> **EXERCISE DATA**
#####

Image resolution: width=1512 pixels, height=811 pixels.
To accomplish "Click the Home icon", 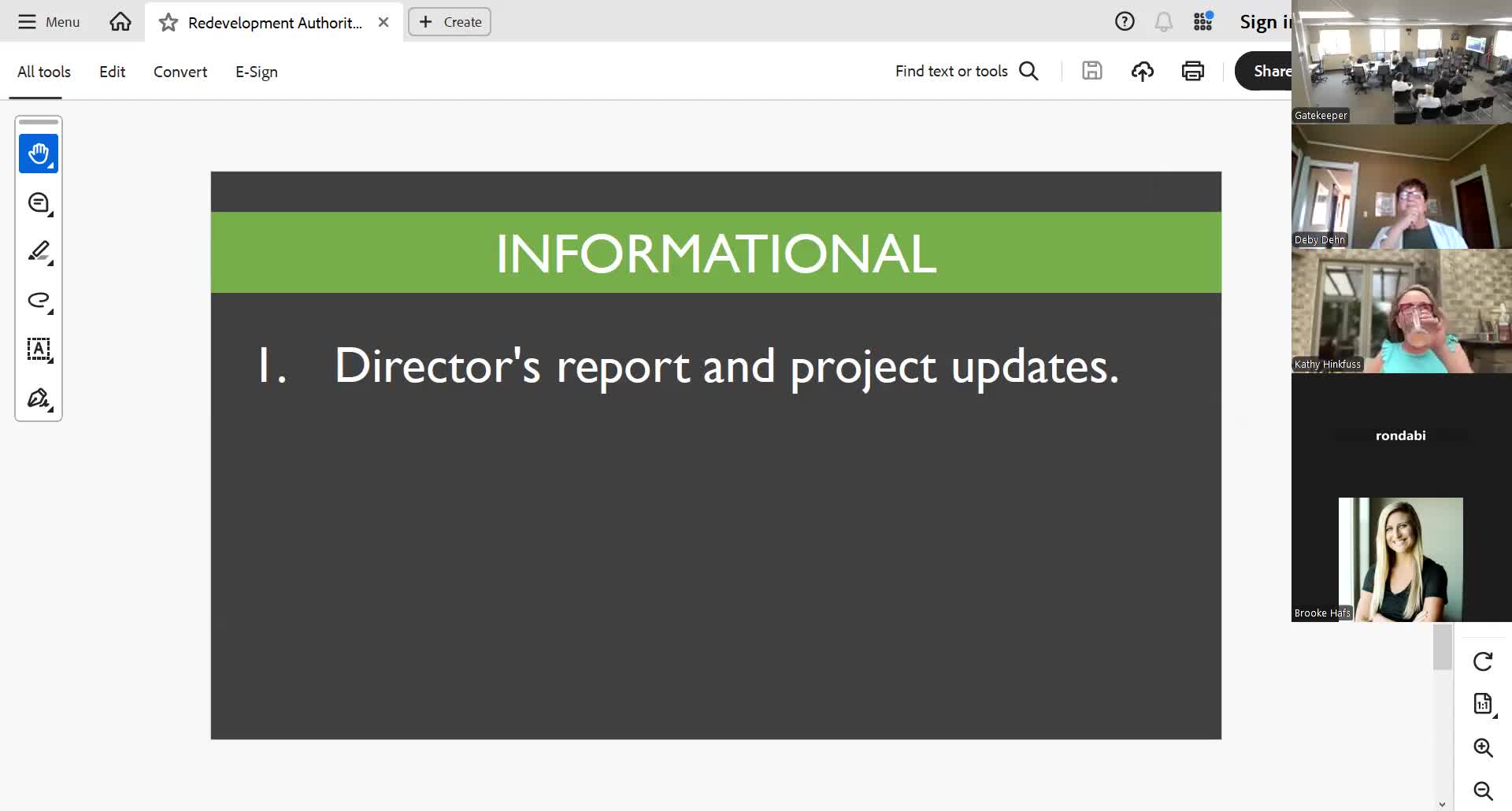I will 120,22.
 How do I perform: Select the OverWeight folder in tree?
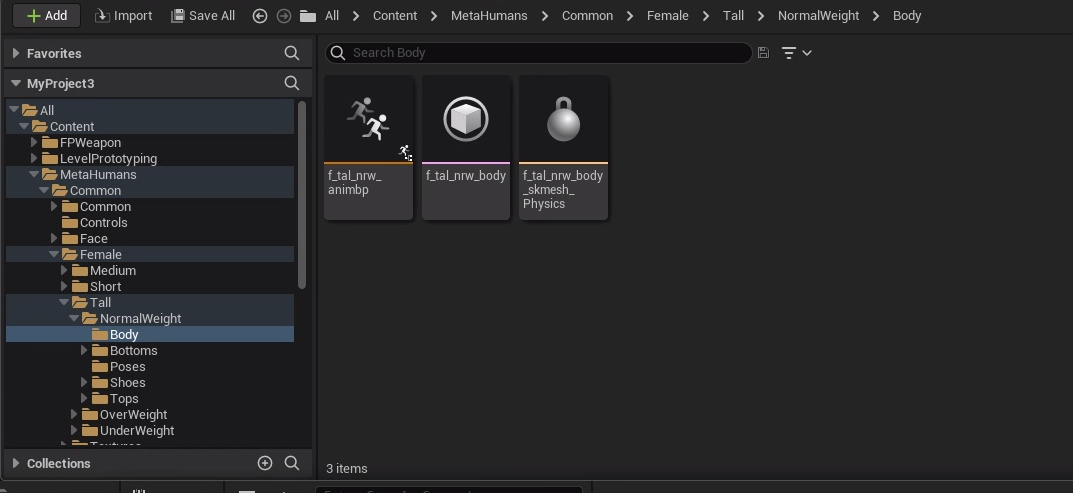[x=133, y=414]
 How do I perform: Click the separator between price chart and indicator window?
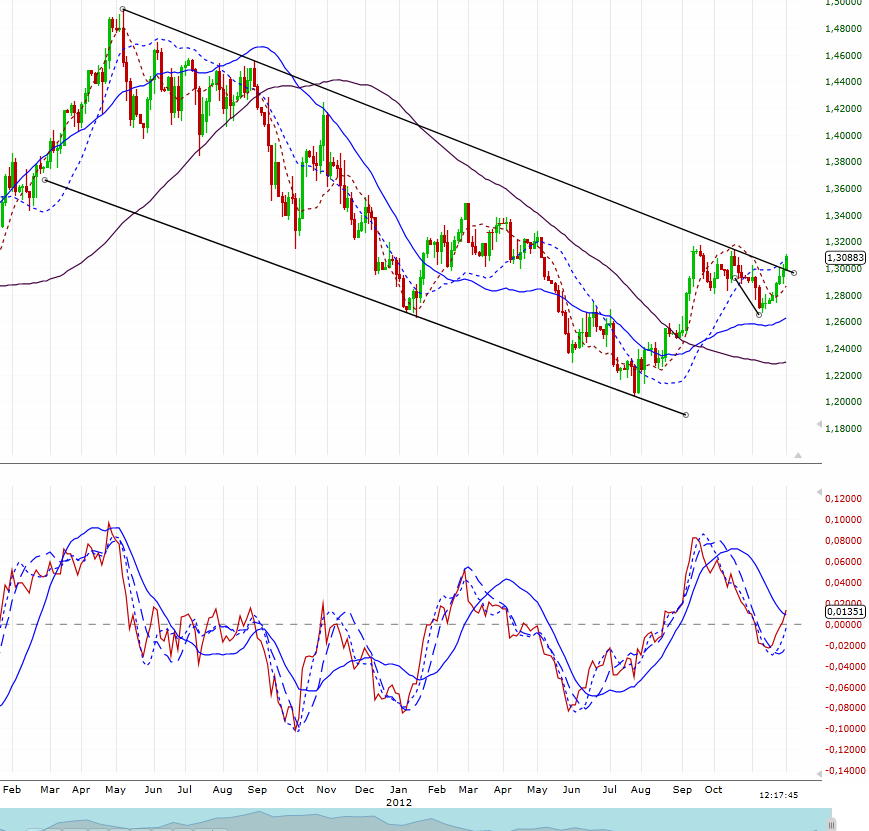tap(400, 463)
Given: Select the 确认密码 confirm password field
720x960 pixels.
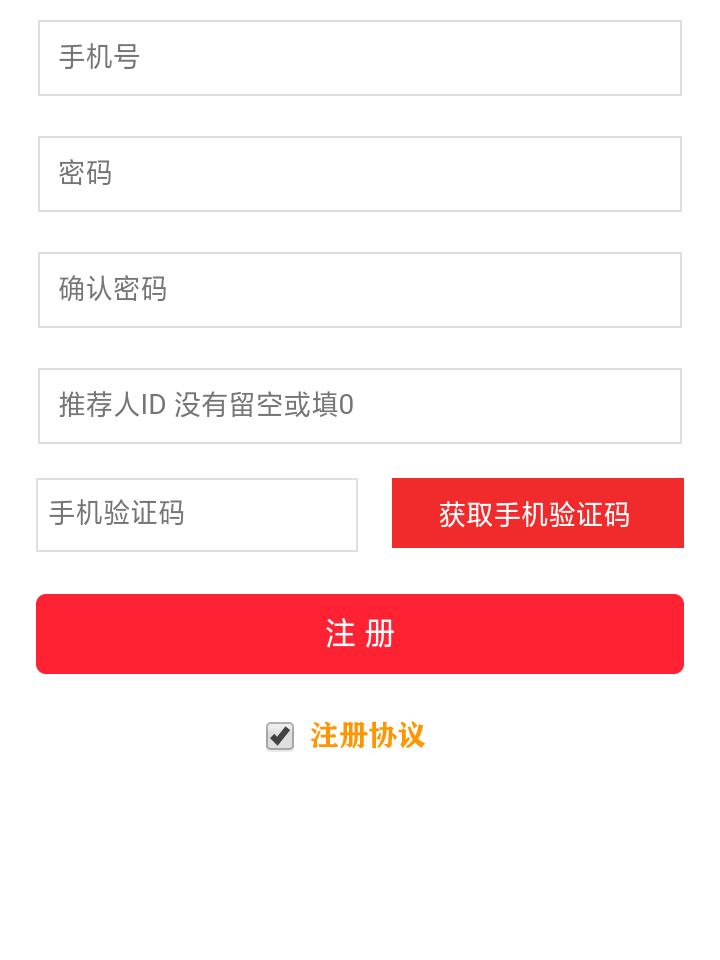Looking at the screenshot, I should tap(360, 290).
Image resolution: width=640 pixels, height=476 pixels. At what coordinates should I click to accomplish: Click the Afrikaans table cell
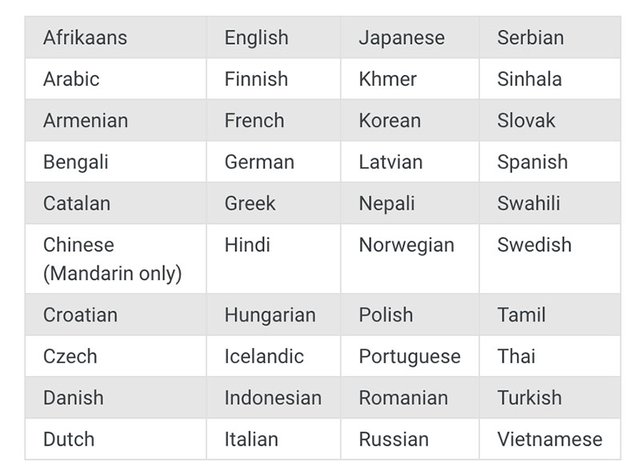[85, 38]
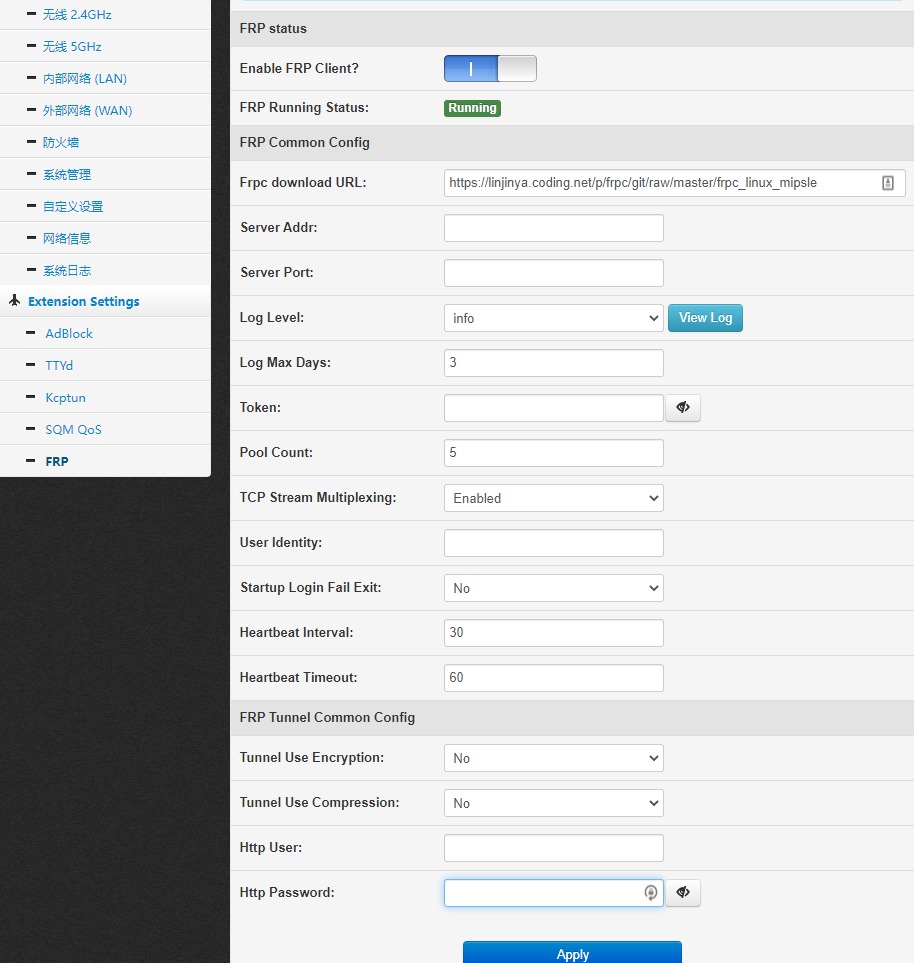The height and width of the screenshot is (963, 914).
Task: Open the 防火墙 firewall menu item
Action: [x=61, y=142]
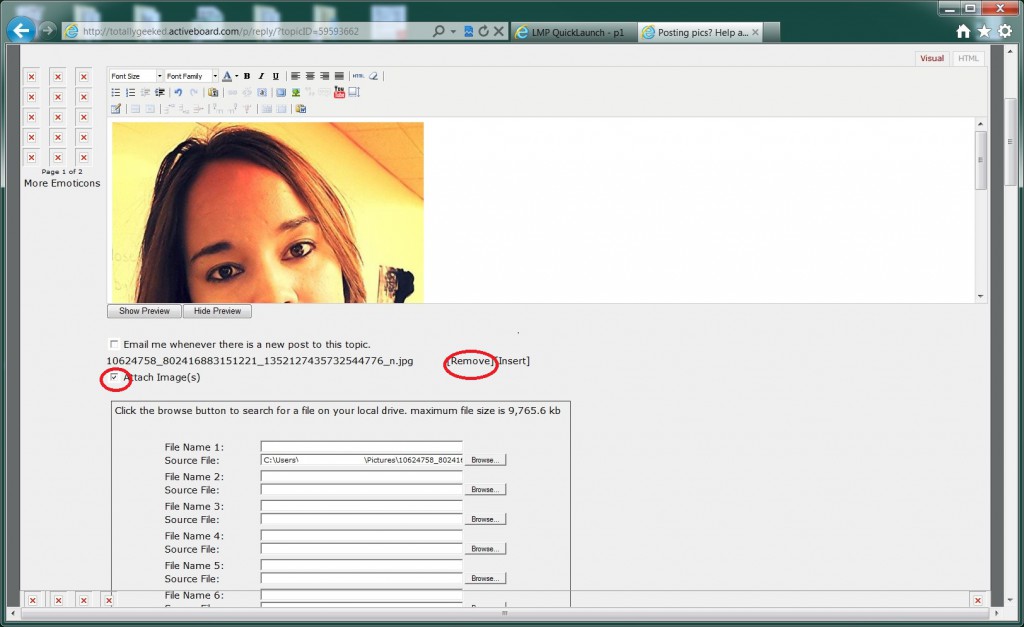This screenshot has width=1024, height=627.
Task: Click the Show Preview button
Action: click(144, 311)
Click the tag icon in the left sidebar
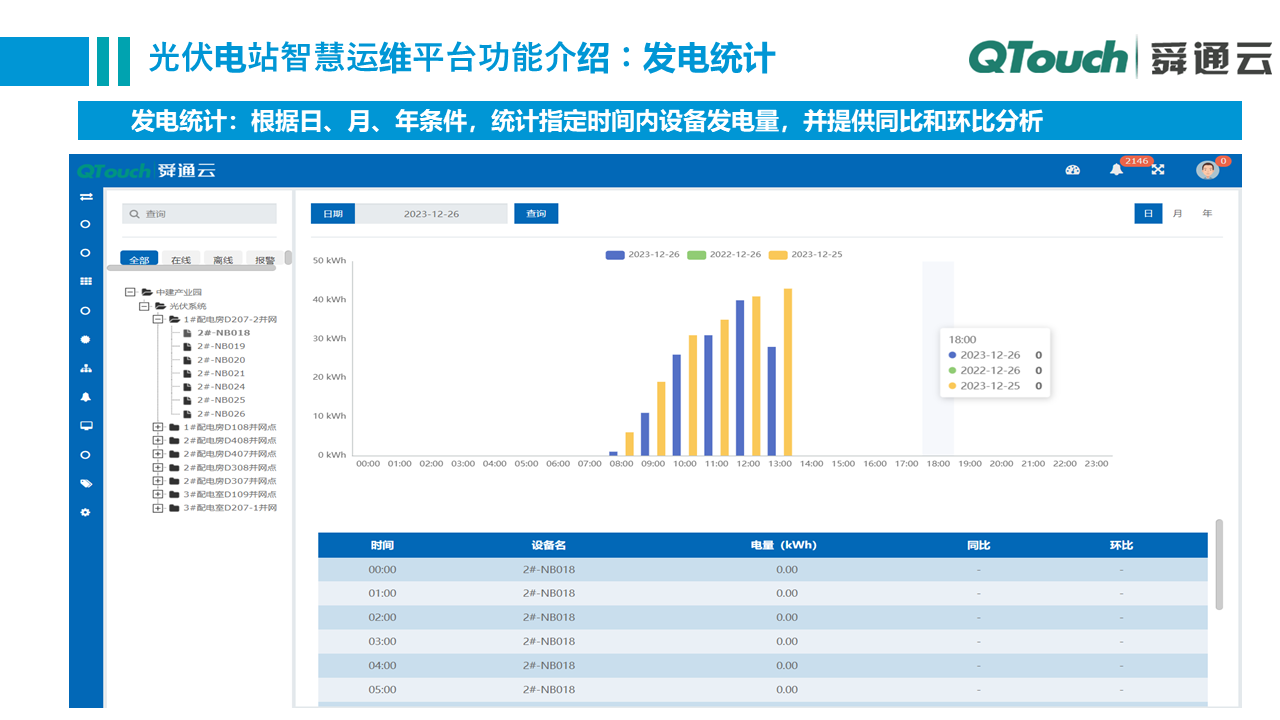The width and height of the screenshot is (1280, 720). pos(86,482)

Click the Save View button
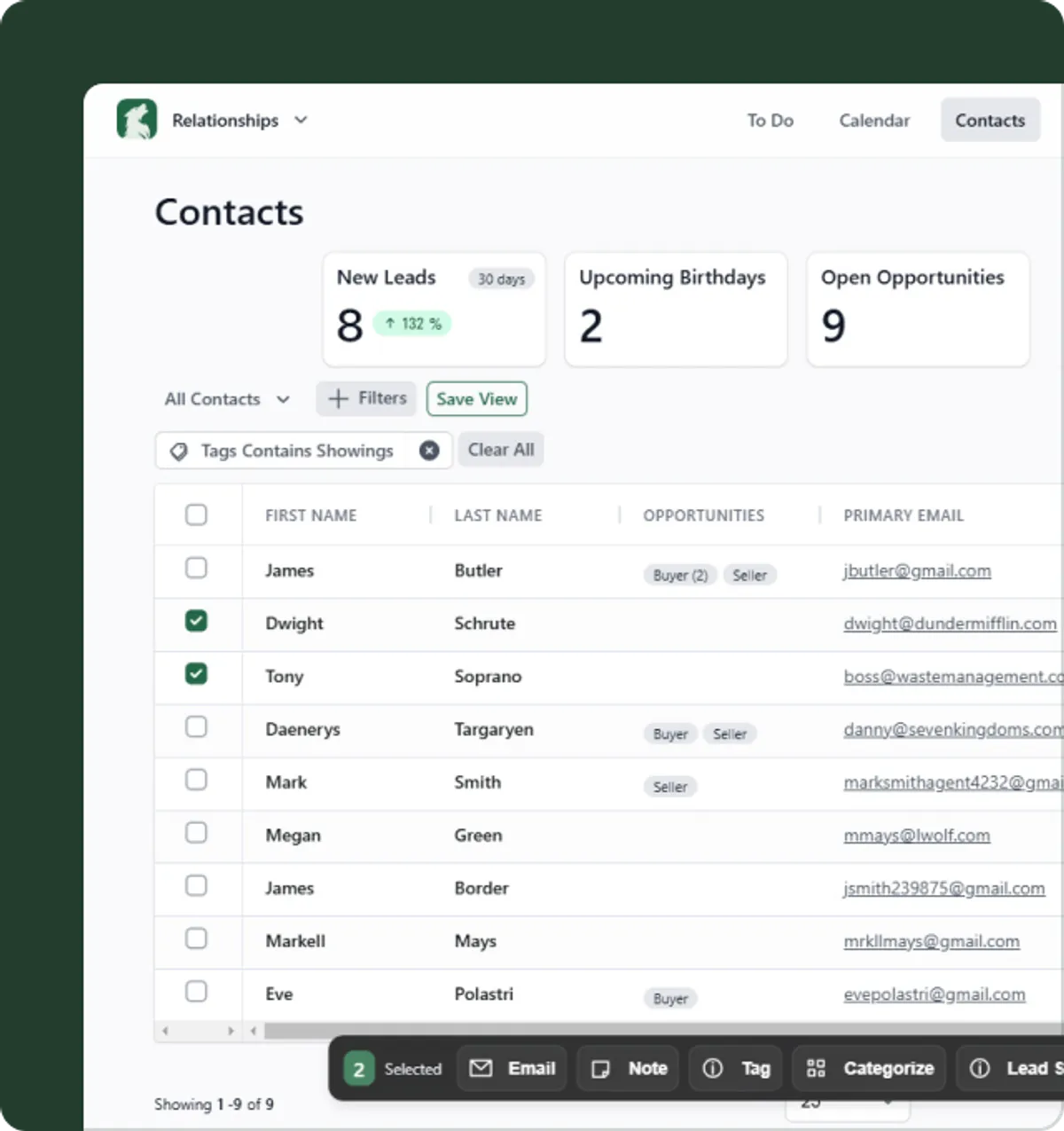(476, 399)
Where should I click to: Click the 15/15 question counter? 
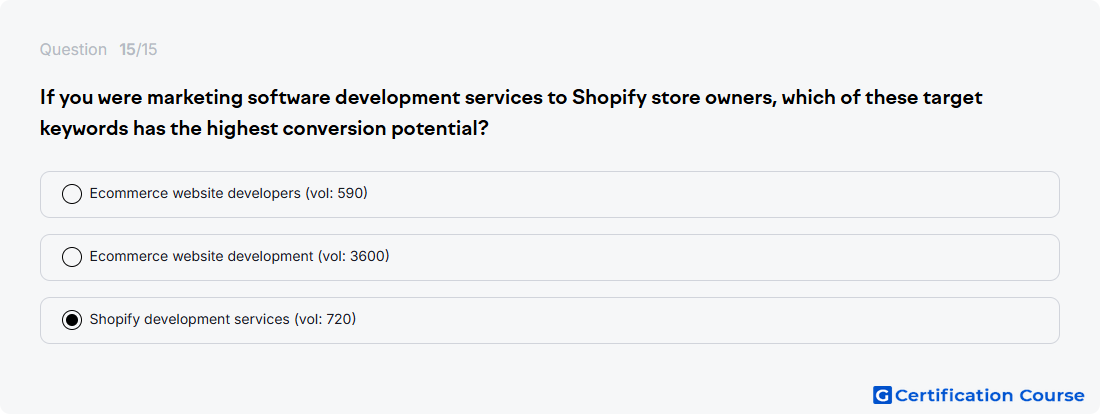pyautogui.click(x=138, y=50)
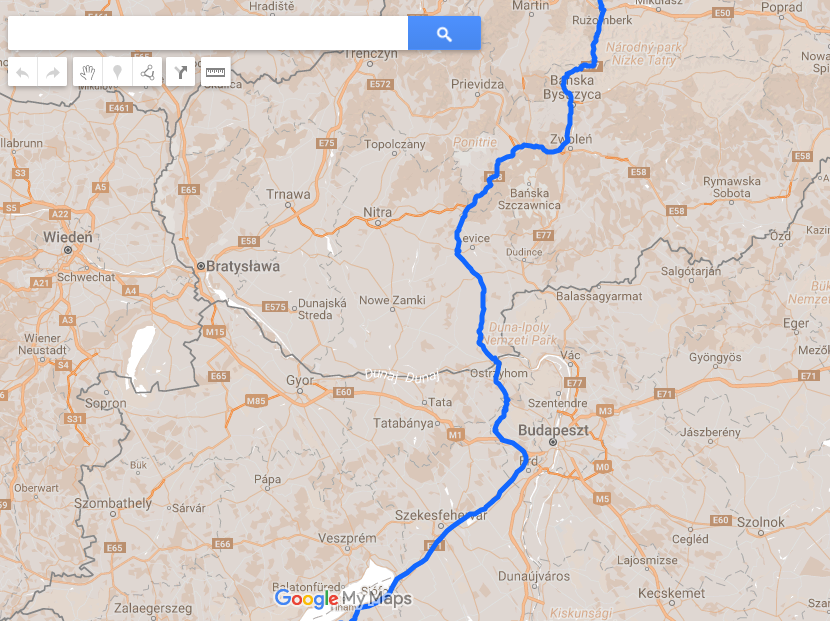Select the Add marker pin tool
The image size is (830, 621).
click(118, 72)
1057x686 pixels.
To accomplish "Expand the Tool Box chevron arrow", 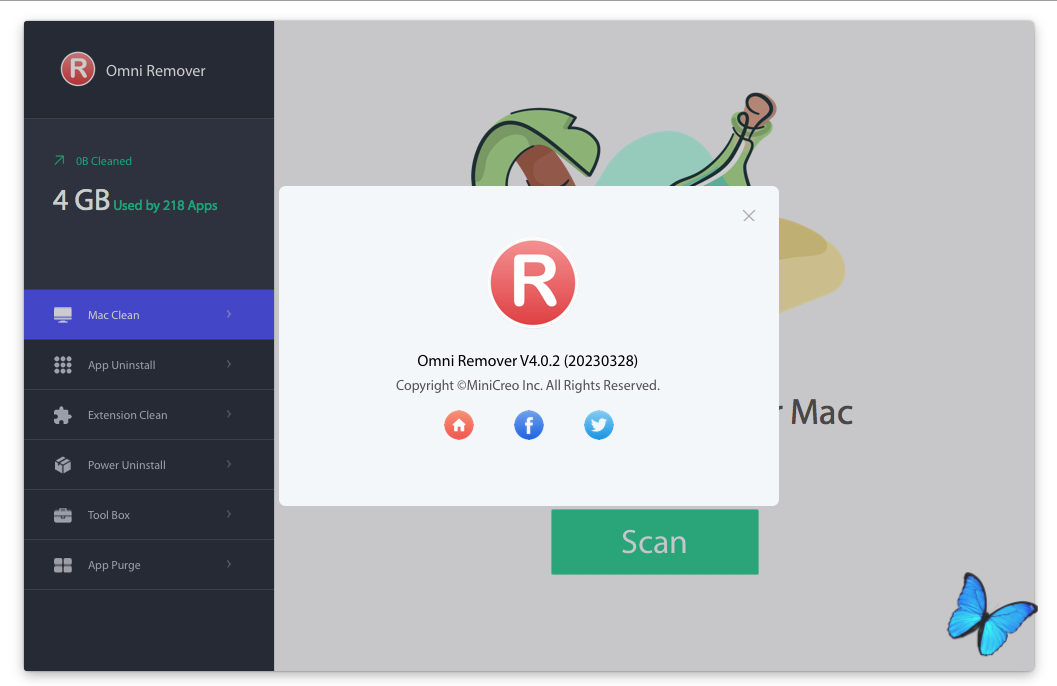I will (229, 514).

#####

> **YOUR TASK**
Look above for the line containing "Click the Save View button" and the line containing "1057x686 pixels.", then reproduce both and everything between them exactly, pictures omitted.

> **RESULT**
Click the Save View button
(476, 399)
Where should I click to: Click the 15/15 question counter? 
pyautogui.click(x=138, y=50)
Select the Add marker pin tool
The image size is (830, 621).
click(118, 72)
1057x686 pixels.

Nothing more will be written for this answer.